# Texto fornecido
Iniciativa mostra potencial de floresta plantada para o ecossistema
Além de ser o principal negócio da fazenda, atividade se tornou uma filosofia de vida para os produtores do sul do Estado
por Rosimeri Ronquetti
em 26/09/2024 às 5h00
15 min de leitura
A floresta de mogno africano mais longeva do Brasil fica no Espírito Santo. O plantio é também o maior da espécie e o mais antigo sistema de Integração Pecuária Floresta (IPF) do Estado. A floresta com tantos títulos importantes foi idealizada pelos irmãos Edson e José Eduardo da Cruz Delesposti e fica na Fazenda Tabatinga, em Ponte do Itabapoana, Mimoso do Sul, na Região Sul capixaba.
Filhos de produtor rural, os dois deixaram o campo para estudar e trabalhar, mas sempre voltavam para visitar a família. Com o sonho de formar uma floresta de árvores nativas no entorno da propriedade, assim que se estabeleceram financeiramente começaram comprar terra nas proximidades do terreno do pai.
Em 2006, após adquirir o primeiro terreno, era hora de começar o plantio das árvores. “Nós somos defensores número um do meio ambiente, então a nossa intenção era essa, trazer de volta a fauna e a flora, as nascentes, já que a produção de água também é um dos nossos propósitos. Enfim contribuir com o meio ambiente de maneira geral”, conta o produtor. Edson se aposentou na Petrobrás em 2021 e voltou para Mimoso para tocar a fazenda.
Com a pastagem formada, plantaram as mudas, primeiro de cedro australiano e depois de mogno africano. Atualmente são 70 hectares de mogno africano, das espécies Khaya Ivorensis, Khaya Grandifoliola, Khaya Senegalensis, de várias idades, os mais antigos com 18 anos.
Porém, o começo não foi tão simples quanto parece. O primeiro impasse foi a falta de fornecedor de mudas de espécies nativas. “Nossa cultura aqui na região é bem diferente. Aqui o foco é a agricultura e pecuária, ninguém pensa em preservação ambiental, em fazer floresta, ‘plantar’ água. Nós, como não dependíamos da terra para sobreviver, optamos por fazer algo diferenciado, esbarramos em alguns desafios e um deles foi a falta de mudas”, explica o produtor.
Dispostos a não parar na primeira barreira que encontraram, Edson e Eduardo buscaram ajuda no Instituto Federal (IFF), Campus Bom Jesus do Itabapoana, no Rio de Janeiro, na divisa com o Espírito Santo, e conseguiram mudas de cedro australiano. Depois de um tempo ouviram falar do mogno africano. Cultura ainda pouco conhecida no Brasil, na época, foi preciso importar sementes da África do Sul, por meio da Universidade Federal de Viçosa e da Empresa Brasileira de Pesquisa Agropecuária (Embrapa), para fazer as primeiras mudas.
Pecuaristas da floresta
Os 70 hectares de mogno dividem espaço com capim das espécies Piatã e MG5, onde criam cerca de 260 cabeças de gado de corte da raça nelore no sistema IPF. Além do bem-estar para os animais, o resultado no crescimento e ganho de peso é diferenciado.

# Registros armazenados

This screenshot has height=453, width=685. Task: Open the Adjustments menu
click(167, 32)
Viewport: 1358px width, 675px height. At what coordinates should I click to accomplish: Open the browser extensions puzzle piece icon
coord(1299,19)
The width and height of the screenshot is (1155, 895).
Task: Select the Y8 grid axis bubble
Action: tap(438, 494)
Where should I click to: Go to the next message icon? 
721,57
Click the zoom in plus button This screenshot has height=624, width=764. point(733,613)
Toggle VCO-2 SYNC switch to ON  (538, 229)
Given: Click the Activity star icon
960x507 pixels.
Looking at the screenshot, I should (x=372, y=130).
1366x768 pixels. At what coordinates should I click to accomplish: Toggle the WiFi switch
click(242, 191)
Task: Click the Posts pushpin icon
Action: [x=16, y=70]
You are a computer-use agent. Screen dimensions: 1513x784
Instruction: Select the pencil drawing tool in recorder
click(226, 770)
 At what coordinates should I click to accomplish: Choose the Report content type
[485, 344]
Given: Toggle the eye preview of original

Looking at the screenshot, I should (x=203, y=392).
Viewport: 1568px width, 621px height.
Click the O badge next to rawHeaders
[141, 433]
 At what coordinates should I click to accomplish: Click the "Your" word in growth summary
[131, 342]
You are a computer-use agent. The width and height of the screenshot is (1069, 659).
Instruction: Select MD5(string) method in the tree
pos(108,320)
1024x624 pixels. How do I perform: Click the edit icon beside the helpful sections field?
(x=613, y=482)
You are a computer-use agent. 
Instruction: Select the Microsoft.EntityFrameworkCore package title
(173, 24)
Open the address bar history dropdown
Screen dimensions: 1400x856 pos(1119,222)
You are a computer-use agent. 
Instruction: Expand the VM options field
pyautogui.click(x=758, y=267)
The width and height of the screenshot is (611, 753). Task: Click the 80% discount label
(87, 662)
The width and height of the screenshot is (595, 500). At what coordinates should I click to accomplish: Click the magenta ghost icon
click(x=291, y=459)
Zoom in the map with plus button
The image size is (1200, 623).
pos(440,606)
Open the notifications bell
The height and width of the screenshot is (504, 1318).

# Problemas e tarefas
A – Por favor, transcreva do texto sobre a floresta de mogno africano todo o trecho que vai de "Em 2006, após" até "com 18 anos.".
B – Retome o texto sobre a floresta de mogno africano a partir do ponto em que ele termina.
Os registros não são necessários para resolver as tarefas.

# Respostas por tarefa
A –
Em 2006, após adquirir o primeiro terreno, era hora de começar o plantio das árvores. “Nós somos defensores número um do meio ambiente, então a nossa intenção era essa, trazer de volta a fauna e a flora, as nascentes, já que a produção de água também é um dos nossos propósitos. Enfim contribuir com o meio ambiente de maneira geral”, conta o produtor. Edson se aposentou na Petrobrás em 2021 e voltou para Mimoso para tocar a fazenda.
Com a pastagem formada, plantaram as mudas, primeiro de cedro australiano e depois de mogno africano. Atualmente são 70 hectares de mogno africano, das espécies Khaya Ivorensis, Khaya Grandifoliola, Khaya Senegalensis, de várias idades, os mais antigos com 18 anos.

B –
“Com esse manejo o resultado é infinitamente maior do que o obtido com os animais em pasto comum. Nós já fizemos algumas comparações de ganho de peso e a diferença é muito grande. Ali ele tem capim de excelente qualidade e sombra, então o bem-estar é infinitamente maior do que qualquer outro ambiente que não tenha não tenha as árvores”, explica Edson.
O início dessa etapa do projeto também apresentou alguns desafios. Quando as plantas estavam com um metro e meio a dois metros de altura, bezerros de seis a oito arrobas começaram a ser remanejados para o sistema para recria e posterior venda quando atingissem o peso ideal. Porém, os animais começaram a comer as folhas do mogno de maneira agressiva a ponto de danificar as plantas.
Com as árvores em formação prejudicadas foi preciso tirar o plantel da área até a madeira crescer mais um pouco para fugir do alcance da boca dos bezerros. Quando voltaram com o rebanho, outro problema. Ao atingirem uma idade juvenil, a partir de oito arrobas e meia, até 10, o gado começou a roer a casca das árvores. Com o fluxo da seiva sendo interrompido algumas árvores morreram e mais uma vez foi preciso tirar os animais da floresta.
“Nessas duas ocasiões tomamos prejuízo. Na primeira precisamos vender bezerras de nove arrobas abaixo do preço, já na segunda deixamos de ganhar dinheiro. Compramos na época, animais de seis arrobas e meia e precisamos vender com nove, fase que o animal não tem um bom mercado. Ele custa muito mais do que um boi de corte adulto no ponto abate e não compensa”.
A solução encontrada foi fazer parcerias com outros pecuaristas. Quando os animais atingem entre nove e 10 arrobas, fase que começam roer a madeira, são repassados a meia para outros fazendeiros que fazem a terminação do animal até o ponto adequado do abate.
Em nome da ciência
Quando iniciaram o cultivo da floresta nativa, a expectativa dos irmãos Delesposti era vender a madeira cerca de 12 anos após o plantio, quando as árvores já estão prontas para indústria moveleira. Porém, com o passar dos anos, “começamos a ficar amantes dessa cultura e hoje nós não pretendemos mais cortar as árvores”, conta Edson.
Para ter acesso às informações sobre o cultivo que não tinham, eles abriram as portas da fazenda e firmaram parcerias com instituições de ensino e pesquisa. “Com essas parcerias vislumbramos também outras maneiras de ter retorno financeiro com o mogno”.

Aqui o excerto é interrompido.